The collective trauma created a nice week-before-summer-vacation vibe at the store. Everyone, co-workers and customers even, tried to be slow and nice and were more likely to catch you a break. The number of customers allowed in the store was capped, which helped a lot, but like the hazard perks that were begrudgingly rolled out, it lasted for too short a time to matter, just two months. In this time, hazard pay bumped us up from fifteen to seventeen dollars an hour, free coffee for employees became a thing, though it should have always been, and penalties for calling out were revoked. This last one was my favorite perk because working in Whole Foods felt like Death.
Towards the end of May, a hostile depression motivated me to put in my two weeks but I reneged after one. I had been effectively gaslit by my co-workers into staying, though they had my best interests at heart, I know. It's just that everyone kept asking me what my plan was and when I said I didn’t have one, their bemused/lightly skeptical reaction made my inconsolable loathing for my job feel petulant and naive. The consequence of my infraction was getting switched to Prime Shopping full-time. I was called up to a manager’s office and he explained it to me. By signing this document, I effectively gave up the job I had been hired to do, but I could get it back once there were openings in the schedule again. My lack of seniority had finally gotten the best of me, and I had the sense they had been waiting, though not unkindly, for a reason to do this to me. I asked if I could take the form home to look over because that seemed like the sort of thing I should do. In a tone blunted by hopelessness, he responded straight to his monitor:
“Yeah. You could.”
In early June I signed away my job and received a new name tag with a new name: “SHOPPER.” The poetry is obvious and sad, but I didn’t mind because I didn’t want to be known by anybody anymore.
“Are you Shawn?” I was asked one time by some girl.
“I don’t know,” I blearily responded, red-eyed and out of my mind. After that I started showing up less often, taking full advantage of the hazard perk and money saved. I would normally not be so flaky, but there was nothing at stake in a no-call-no-show for Prime Shopping. I left three or four hours early a handful of times without letting anyone know, even clocking out when I left, but no one ever followed up with me about it because no one was paying attention to me.
One day I showed up to work and was told that, in a week, all hazard perks were going away. I got my Shopping iPhone and logged on to see that there were no shops available. Or rather, there were few enough that there were more Shoppers than shops, and there were no new ones coming in. Having given it some thought, I walked out. It took a week and four missed shifts before I got an email asking why I hadn’t shown up “yesterday.” That was really validating, and I told them I had quit, thank you very much.

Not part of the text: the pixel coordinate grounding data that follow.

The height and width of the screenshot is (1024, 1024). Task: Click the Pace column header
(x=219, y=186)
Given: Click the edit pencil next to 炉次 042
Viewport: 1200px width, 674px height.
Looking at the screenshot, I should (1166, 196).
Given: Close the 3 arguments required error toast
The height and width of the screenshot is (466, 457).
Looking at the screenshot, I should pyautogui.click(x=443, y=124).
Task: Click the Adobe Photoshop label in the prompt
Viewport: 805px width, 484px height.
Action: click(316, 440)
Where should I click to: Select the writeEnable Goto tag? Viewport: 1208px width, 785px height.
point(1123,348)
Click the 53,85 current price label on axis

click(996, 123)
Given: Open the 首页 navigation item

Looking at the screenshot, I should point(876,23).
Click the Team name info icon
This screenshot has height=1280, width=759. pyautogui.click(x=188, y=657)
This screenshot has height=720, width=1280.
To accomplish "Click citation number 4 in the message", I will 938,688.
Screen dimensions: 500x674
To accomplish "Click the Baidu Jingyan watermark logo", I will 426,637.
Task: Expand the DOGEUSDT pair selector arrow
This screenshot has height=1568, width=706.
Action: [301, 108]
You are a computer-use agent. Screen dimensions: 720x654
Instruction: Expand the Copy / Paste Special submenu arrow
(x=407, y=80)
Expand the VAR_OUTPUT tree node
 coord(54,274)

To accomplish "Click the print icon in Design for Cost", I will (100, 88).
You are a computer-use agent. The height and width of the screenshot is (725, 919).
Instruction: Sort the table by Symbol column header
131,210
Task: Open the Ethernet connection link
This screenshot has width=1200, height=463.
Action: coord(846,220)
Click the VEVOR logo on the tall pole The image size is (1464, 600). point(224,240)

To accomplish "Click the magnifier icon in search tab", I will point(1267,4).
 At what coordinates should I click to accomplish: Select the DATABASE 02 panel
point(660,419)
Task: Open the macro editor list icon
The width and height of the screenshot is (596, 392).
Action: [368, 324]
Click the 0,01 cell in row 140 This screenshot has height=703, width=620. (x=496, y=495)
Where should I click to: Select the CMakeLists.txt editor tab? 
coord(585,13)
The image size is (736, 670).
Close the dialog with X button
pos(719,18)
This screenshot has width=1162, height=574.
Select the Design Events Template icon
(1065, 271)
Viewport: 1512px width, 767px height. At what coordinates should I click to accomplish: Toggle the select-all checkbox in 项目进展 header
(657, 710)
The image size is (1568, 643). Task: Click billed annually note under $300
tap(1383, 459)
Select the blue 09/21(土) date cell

Every once in a while I like to check in with my friends who still work there to boast about my radical exit (that made me feel like shit) and to see how the situation inside has progressed. Apparently it still sucks to work at Whole Foods. I’ve always disliked grocery shopping, but now it’s practically triggering. The worst part is checking out and knowing that, no matter how nice I am or how many times I wish them a good day, it is not unlikely that the cashier and bagger are chewing on a quiet but complete hate for me, the shopper. I want to apologize for existing but bite my tongue. It’s the least I can do.